WORK TO BE COMPLETED — In the listing that follows, locate the line containing "The height and width of the screenshot is (1271, 2560)." and the line containing "Given: Open the Git(G) menu". Retype exactly those two lines and every line between them, and nothing more.

• • • •

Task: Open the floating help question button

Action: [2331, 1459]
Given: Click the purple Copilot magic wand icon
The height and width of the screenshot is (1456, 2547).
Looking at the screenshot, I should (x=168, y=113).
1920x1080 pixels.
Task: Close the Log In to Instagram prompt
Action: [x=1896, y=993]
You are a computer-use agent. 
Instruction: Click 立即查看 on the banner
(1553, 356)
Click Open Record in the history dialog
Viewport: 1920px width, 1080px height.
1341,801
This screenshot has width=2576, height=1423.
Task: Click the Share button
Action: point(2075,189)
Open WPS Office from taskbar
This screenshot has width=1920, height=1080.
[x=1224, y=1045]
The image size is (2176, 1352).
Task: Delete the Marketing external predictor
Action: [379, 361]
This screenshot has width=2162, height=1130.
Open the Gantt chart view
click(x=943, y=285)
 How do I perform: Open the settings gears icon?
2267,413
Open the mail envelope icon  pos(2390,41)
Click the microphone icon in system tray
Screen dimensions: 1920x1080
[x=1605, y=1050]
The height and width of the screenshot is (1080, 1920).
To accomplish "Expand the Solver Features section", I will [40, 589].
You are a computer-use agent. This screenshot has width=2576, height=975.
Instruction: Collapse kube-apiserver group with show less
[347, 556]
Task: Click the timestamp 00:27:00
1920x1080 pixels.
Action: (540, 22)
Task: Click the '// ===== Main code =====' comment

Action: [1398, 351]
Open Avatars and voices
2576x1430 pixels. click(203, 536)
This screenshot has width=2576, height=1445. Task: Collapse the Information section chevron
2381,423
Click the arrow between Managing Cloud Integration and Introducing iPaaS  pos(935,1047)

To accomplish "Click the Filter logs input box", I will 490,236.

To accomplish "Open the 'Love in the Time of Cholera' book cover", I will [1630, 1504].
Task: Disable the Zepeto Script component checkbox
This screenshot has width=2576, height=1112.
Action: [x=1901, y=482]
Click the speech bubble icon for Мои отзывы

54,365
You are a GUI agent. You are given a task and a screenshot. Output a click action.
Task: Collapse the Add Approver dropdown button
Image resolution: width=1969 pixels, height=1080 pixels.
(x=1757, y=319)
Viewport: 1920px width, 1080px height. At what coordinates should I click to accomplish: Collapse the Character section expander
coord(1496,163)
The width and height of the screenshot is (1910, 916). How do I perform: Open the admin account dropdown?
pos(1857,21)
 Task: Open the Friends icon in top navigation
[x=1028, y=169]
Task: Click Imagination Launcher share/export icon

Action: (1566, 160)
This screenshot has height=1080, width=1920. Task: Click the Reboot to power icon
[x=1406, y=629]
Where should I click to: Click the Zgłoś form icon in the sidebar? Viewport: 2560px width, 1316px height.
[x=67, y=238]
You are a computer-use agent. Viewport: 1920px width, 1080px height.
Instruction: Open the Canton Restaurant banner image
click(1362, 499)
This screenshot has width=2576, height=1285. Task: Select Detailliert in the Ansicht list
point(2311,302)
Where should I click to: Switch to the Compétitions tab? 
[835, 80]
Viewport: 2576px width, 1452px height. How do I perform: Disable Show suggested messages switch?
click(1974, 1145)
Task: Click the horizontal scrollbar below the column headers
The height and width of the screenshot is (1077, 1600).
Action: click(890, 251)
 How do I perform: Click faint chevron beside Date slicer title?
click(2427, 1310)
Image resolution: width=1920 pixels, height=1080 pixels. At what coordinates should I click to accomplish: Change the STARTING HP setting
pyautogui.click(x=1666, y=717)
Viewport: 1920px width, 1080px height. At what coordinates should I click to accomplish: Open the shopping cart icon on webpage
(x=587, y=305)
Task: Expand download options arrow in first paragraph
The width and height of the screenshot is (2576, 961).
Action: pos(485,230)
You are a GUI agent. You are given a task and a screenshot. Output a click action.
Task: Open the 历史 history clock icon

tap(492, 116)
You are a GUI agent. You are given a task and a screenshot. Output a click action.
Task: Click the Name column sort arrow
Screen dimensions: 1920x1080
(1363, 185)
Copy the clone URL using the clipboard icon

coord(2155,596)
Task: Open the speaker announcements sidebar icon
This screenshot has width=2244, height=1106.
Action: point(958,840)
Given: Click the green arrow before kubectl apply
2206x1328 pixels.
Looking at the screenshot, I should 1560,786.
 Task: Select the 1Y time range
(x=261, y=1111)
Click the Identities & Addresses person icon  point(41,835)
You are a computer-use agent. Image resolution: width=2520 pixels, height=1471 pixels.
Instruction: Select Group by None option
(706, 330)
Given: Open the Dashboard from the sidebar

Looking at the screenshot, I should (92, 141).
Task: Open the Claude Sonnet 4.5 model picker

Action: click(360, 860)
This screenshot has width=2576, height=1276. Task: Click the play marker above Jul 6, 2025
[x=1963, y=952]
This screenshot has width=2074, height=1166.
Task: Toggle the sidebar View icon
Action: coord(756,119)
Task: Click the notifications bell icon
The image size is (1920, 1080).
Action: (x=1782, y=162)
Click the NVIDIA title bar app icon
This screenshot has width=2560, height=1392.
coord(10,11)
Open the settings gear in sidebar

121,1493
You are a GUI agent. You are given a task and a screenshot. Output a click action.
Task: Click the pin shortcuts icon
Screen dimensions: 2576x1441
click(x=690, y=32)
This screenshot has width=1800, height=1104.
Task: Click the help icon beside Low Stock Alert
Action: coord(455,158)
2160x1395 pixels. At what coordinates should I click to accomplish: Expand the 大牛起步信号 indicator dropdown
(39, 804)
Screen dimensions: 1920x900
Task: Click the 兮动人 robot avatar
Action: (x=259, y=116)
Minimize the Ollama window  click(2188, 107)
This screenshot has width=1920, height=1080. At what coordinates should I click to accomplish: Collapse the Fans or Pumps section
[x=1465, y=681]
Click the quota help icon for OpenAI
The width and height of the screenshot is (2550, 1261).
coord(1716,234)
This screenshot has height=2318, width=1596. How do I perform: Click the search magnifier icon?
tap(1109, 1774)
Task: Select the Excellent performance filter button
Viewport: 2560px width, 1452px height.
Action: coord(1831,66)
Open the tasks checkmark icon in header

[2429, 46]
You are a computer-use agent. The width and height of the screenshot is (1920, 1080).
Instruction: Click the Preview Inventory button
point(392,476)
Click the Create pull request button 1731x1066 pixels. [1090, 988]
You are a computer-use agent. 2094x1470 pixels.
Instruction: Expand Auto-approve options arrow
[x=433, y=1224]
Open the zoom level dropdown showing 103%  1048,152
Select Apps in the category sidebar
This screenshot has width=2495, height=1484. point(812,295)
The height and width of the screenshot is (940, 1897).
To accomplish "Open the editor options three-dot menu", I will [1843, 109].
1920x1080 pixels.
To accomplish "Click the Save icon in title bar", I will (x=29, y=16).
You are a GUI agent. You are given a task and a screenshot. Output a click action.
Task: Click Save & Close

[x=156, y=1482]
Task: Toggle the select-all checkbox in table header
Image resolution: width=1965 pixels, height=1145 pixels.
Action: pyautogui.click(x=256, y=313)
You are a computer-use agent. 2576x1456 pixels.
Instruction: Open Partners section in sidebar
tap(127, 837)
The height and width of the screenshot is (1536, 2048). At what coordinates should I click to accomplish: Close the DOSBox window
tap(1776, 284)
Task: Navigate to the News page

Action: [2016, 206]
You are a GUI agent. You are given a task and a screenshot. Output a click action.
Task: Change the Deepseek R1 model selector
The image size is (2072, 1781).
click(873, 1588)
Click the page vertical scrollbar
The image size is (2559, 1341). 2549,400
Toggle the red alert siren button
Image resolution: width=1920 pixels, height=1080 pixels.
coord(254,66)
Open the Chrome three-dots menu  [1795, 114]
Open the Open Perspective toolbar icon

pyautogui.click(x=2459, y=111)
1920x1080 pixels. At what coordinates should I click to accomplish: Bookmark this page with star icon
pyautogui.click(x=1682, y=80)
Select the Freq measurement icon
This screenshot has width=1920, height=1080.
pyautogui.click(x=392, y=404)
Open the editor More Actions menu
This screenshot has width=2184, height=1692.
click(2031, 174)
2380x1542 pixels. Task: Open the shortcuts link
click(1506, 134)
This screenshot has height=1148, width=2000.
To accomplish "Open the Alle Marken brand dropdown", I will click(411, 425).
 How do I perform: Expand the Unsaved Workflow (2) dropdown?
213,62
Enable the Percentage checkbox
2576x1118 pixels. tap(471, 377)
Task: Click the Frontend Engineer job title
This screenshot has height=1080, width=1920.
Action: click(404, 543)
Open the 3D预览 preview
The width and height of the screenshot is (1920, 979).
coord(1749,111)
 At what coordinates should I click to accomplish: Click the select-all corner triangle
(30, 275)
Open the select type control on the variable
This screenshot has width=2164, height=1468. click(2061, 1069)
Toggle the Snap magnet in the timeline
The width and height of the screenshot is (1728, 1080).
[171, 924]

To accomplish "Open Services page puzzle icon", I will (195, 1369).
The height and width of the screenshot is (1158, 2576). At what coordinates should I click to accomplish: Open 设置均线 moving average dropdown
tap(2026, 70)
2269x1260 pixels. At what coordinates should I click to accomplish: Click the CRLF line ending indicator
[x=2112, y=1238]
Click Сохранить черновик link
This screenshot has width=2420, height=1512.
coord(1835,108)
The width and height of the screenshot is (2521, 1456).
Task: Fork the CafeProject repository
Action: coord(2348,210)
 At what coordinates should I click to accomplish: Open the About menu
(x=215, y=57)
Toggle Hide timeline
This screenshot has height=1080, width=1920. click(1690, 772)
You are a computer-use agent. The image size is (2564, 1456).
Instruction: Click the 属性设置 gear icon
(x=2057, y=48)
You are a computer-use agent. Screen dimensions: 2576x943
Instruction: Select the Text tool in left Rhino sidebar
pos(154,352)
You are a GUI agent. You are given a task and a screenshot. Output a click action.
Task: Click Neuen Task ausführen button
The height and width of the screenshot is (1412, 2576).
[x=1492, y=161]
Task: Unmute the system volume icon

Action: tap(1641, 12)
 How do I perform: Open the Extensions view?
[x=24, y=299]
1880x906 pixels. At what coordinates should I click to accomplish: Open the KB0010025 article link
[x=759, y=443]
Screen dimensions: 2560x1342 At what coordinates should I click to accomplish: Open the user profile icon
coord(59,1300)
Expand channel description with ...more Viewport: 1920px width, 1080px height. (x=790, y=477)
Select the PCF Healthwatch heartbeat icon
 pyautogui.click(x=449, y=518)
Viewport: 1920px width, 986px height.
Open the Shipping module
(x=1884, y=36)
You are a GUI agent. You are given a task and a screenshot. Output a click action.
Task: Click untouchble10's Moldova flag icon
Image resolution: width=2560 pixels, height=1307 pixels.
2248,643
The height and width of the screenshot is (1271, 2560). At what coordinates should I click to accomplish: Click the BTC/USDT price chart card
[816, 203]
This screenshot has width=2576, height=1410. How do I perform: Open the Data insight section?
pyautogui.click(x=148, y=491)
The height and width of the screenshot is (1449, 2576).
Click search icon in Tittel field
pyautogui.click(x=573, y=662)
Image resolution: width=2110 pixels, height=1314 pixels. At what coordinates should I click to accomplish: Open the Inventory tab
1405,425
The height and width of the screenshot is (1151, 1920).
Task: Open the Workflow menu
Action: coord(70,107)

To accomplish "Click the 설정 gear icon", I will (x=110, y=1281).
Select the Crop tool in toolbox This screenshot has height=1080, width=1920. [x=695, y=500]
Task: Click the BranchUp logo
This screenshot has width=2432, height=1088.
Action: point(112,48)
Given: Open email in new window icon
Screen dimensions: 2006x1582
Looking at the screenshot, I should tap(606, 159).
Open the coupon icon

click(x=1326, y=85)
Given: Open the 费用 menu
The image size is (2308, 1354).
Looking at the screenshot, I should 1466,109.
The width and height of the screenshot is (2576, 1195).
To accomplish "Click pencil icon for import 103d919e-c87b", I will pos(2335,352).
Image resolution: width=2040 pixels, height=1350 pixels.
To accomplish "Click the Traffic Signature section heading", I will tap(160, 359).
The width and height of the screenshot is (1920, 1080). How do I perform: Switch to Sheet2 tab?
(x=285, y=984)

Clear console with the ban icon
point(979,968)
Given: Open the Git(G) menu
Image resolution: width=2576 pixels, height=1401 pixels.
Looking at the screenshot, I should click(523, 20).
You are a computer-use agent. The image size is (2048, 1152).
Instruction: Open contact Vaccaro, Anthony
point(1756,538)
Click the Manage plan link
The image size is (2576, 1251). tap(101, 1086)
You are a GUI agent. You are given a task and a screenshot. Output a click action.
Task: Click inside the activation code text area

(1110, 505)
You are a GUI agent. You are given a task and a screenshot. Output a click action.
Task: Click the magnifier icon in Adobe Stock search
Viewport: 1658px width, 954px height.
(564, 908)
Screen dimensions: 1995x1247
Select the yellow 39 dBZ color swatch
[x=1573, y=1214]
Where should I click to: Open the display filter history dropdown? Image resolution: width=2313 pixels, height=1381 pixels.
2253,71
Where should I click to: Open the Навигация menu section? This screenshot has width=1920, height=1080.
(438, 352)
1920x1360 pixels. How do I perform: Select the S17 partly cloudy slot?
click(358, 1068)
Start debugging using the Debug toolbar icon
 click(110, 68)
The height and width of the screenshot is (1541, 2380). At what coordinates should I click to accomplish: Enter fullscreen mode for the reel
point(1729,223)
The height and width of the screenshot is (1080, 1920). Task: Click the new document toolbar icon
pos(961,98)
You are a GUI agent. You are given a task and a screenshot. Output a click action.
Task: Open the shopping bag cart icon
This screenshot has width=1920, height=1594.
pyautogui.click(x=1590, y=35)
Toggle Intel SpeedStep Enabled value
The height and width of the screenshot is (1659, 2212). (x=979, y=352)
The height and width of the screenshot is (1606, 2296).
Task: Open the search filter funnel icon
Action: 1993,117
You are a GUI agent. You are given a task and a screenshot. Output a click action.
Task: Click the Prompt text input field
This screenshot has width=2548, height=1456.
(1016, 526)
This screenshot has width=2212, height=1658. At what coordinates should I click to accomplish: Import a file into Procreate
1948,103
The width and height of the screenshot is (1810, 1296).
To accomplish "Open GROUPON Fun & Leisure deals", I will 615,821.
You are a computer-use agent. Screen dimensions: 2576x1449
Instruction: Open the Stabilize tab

• • • •

ANSWER SPACE —
The height and width of the screenshot is (1271, 2560). At what coordinates should I click to accomplish: Click the BTC/USDT price chart card
[816, 203]
This screenshot has width=2576, height=1410. How do I perform: Open the Data insight section?
pyautogui.click(x=148, y=491)
The height and width of the screenshot is (1449, 2576).
Click search icon in Tittel field
pyautogui.click(x=573, y=662)
Image resolution: width=2110 pixels, height=1314 pixels. At what coordinates should I click to accomplish: Open the Inventory tab
1405,425
The height and width of the screenshot is (1151, 1920).
Task: Open the Workflow menu
Action: coord(70,107)

To accomplish "Click the 설정 gear icon", I will (x=110, y=1281).
Select the Crop tool in toolbox This screenshot has height=1080, width=1920. [x=695, y=500]
Task: Click the BranchUp logo
This screenshot has width=2432, height=1088.
Action: point(112,48)
Given: Open email in new window icon
Screen dimensions: 2006x1582
Looking at the screenshot, I should tap(606, 159).
Open the coupon icon

click(x=1326, y=85)
Given: Open the 费用 menu
The image size is (2308, 1354).
Looking at the screenshot, I should 1466,109.
The width and height of the screenshot is (2576, 1195).
To accomplish "Click pencil icon for import 103d919e-c87b", I will pos(2335,352).
Image resolution: width=2040 pixels, height=1350 pixels.
To accomplish "Click the Traffic Signature section heading", I will tap(160, 359).
The width and height of the screenshot is (1920, 1080). How do I perform: Switch to Sheet2 tab?
(x=285, y=984)

Clear console with the ban icon
point(979,968)
Given: Open the Git(G) menu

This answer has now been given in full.